Items 3-6            Not Applicable.

Item 7               Financial Statements and Exhibits.

                     (a)  Financial Statements of Business Acquired.

                     It is impracticable to provide the required combined
                     financial statements of Eager Beaver at the time of the
                     filing of this report. The required financial statements of
                     Eager Beaver will be filed within the time period required
                     in accordance with applicable regulations and the
                     Securities and Exchange Act of 1934.

                     (b)  Pro Forma Financial Information.
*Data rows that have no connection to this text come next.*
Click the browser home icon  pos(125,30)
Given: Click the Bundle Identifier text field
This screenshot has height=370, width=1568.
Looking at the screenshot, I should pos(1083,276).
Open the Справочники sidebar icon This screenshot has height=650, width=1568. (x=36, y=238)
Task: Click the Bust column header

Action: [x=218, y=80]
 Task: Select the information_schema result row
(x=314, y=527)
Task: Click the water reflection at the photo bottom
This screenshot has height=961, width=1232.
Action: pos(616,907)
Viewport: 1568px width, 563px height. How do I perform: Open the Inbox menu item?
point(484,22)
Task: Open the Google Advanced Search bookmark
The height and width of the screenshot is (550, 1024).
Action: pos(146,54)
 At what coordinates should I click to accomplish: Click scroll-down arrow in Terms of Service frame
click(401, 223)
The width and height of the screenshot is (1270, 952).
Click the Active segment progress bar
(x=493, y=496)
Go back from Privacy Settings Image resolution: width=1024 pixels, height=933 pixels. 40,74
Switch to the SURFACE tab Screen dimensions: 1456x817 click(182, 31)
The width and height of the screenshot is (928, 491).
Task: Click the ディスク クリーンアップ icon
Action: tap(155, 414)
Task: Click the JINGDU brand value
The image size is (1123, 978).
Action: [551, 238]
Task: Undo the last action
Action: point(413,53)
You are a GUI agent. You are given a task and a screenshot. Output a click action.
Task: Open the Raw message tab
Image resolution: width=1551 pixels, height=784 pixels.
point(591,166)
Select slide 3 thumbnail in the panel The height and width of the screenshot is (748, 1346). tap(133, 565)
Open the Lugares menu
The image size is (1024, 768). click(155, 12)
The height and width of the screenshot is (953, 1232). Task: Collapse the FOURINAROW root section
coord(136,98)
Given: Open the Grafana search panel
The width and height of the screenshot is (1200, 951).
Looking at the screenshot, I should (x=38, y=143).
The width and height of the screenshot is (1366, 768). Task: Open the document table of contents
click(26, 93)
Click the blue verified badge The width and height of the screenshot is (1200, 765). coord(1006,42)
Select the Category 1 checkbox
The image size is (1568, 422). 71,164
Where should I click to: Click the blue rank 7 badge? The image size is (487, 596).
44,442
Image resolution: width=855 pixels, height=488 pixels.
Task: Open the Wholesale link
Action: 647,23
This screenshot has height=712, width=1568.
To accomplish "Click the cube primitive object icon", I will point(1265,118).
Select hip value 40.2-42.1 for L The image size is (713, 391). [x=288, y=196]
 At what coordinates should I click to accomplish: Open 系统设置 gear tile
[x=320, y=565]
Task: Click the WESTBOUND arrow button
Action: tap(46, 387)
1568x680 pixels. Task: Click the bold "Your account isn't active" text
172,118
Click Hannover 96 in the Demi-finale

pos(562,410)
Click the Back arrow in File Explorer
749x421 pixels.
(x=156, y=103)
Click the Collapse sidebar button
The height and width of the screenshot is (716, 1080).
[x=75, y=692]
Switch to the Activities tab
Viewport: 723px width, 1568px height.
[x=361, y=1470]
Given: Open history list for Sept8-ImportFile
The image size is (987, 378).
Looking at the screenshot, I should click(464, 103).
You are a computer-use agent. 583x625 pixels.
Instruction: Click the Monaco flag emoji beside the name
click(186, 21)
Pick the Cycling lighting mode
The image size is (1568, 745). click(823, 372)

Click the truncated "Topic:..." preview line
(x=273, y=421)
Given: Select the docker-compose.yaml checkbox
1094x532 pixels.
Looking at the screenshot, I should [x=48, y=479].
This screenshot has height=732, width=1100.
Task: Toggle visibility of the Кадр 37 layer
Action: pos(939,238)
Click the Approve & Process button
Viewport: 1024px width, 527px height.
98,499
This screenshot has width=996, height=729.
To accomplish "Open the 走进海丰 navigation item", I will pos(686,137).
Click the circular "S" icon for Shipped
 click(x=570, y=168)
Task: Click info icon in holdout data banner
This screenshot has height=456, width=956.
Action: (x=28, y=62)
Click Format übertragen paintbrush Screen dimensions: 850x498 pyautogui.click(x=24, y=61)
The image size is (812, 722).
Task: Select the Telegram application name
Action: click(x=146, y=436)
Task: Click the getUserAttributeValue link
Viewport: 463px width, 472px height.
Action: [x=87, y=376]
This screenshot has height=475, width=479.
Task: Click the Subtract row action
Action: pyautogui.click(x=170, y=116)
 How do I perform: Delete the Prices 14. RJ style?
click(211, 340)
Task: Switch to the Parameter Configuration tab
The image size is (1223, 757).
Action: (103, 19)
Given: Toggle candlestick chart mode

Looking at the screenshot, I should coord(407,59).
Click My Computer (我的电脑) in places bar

                     It is impracticable to provide the required pro forma
                     financial information of Mace Security International, Inc.
                     at the time of the filing of this report. The required pro
                     forma financial information of Mace Security International,
                     Inc. will be filed within the time period required





                     in accordance with applicable regulations and the
                     Securities and Exchange Act of 1934.

                     (c) The following Exhibits are hereby filed as part of this
                     Current Report on Form 8-K.

                     2.1 Stock Purchase Agreement dated as of June 21, 1999, by
                     and between Ken H. Bachman, as Trustee under the Kenneth H.
                     Bachman Revocable Trust under agreement dated 9/12/94,
                     Claudia Bachman, as Trustee under the Claudia Bachman
                     Revocable Trust under agreement dated 9/12/94 Carolyn
                     Schmidt, Daniel Warmbier, and Diane Warmbier on the one
                     hand, and Mace Security International, Inc. on the other
                     hand.

                     99   Press Release dated September 9, 1999.

Items 8-9.           Not applicable.




                                  SIGNATURES

     Pursuant to the requirements of the Securities Exchange Act of 1934, the
registrant has duly caused this report to be signed on its behalf by the
undersigned hereunto duly authorized.

Date:    September 24, 1999       MACE SECURITY INTERNATIONAL, INC.


                                  By:/s/ Gregory M. Krzemien
                                     -----------------------
                                  Gregory M. Krzemien
                                  Chief Financial Officer and Treasurer




                                 EXHIBIT INDEX


Exhibit    Description
           -----------
No.
- ---

2.1        Stock Purchase Agreement dated as of June 21, 1999, by and between
           Ken H. Bachman, as Trustee under the Kenneth H. Bachman Revocable
           Trust under agreement dated 9/12/94, Claudia Bachman, as Trustee
           under the Claudia Bachman Revocable Trust under agreement dated
           9/12/94 Carolyn Schmidt, Daniel Warmbier, and Diane Warmbier on the
           one hand, and Mace Security International, Inc. on the other hand.

99         Press Release dated September 9, 1999.